GIVEN TEXT:
Tyme,
The issue of value judgment is what is not scientific. Judging that there is some crucial moral similarity (or not) between a human embryo and what someone did to a female ovum is a value judgment.
To answer the first question, whether I would or wouldn't depends on my moral evaluation of the difference between the two, not on some biological criteria that show that they are the same in some respects.
If you think the science is wrong, you're welcome to try to disprove it, but I think you'll be disappointed. Otherwise you're simply trying to espouse fanaticism, which is what I think you mean by "the kind of objection a religious person makes to killing the embryo." It is objection beyond reason.
Again, you are missing the objection here. The point I'm making is that science does not answer a question about what you should or should not defend; "shoulds" and "oughts" and "goods" are not measurable. That includes shoulds, oughts, and goods that aren't religious in nature-it's a fact, moral evaluation is not something that you can put into a lab and measure.
So when you answer the question of what you would defend, or critique what I would or would not defend, you are not using science or providing anything remotely approaching a "scientific answer."
You just throw up your hands and declare human life as beginning at conception. I at least try to use scientific observations about biology and sociology, and decide how to conceptualize the transition from human cell to human based on that.

STUDY QUESTIONS:
a - Please list the three things that the reply to Tyme says are not measurable.
b - In the reply to Tyme, what does the writer say their answer to the first question depends on?
c - Continue the reply to Tyme from the point where it ends.

DATA SEGMENT:
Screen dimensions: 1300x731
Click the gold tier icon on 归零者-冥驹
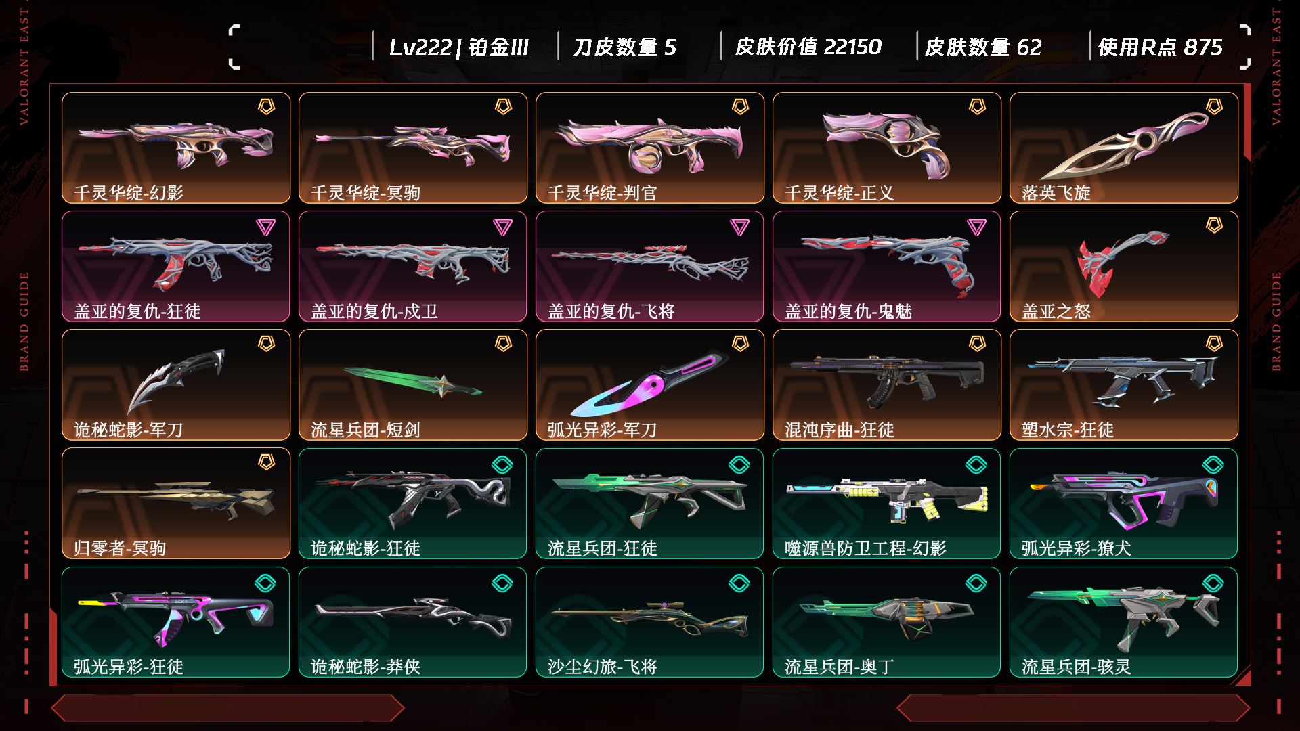click(x=266, y=462)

SOLVED PROBLEMS:
a - shoulds, oughts, goods

b - It depends on the writer's moral evaluation of the difference between the two, not on biological criteria that show they are the same in some respects.

c -
Well, one fundamental problem with this theory is that "human life" is a word, and science does not tell you whether or not an evaluative term is properly applied (unless you've already assumed that the word's definition involves certain criteria that are scientific..in which case, you're back to square one, an unscientific assumption.)
"human life" is a label that implies moral judgment. You have to think about what the term means before you can test any particular thing to see if fits the definition. This would be the question we're addressing here-whether it properly applies to a human embryo or not. Your decision that scientific examination of the development of embryos should inform whether or not we declare "human life" at this stage or that is every bit as arbitrary as saying "human life begins at conception."
My belief that a human embryo is a human being is certainly not scientific-but neither is any claim that it isn't a human being. It's a decision you make at the level of defining the word, not at the level "evidence of this or that quality." So all the technical data in the world won't get you anywhere in a discussion with someone who doesn't accept the arbitrary presumption that comparisons to other biological life forms are the only way to define "human life"...and rightly so.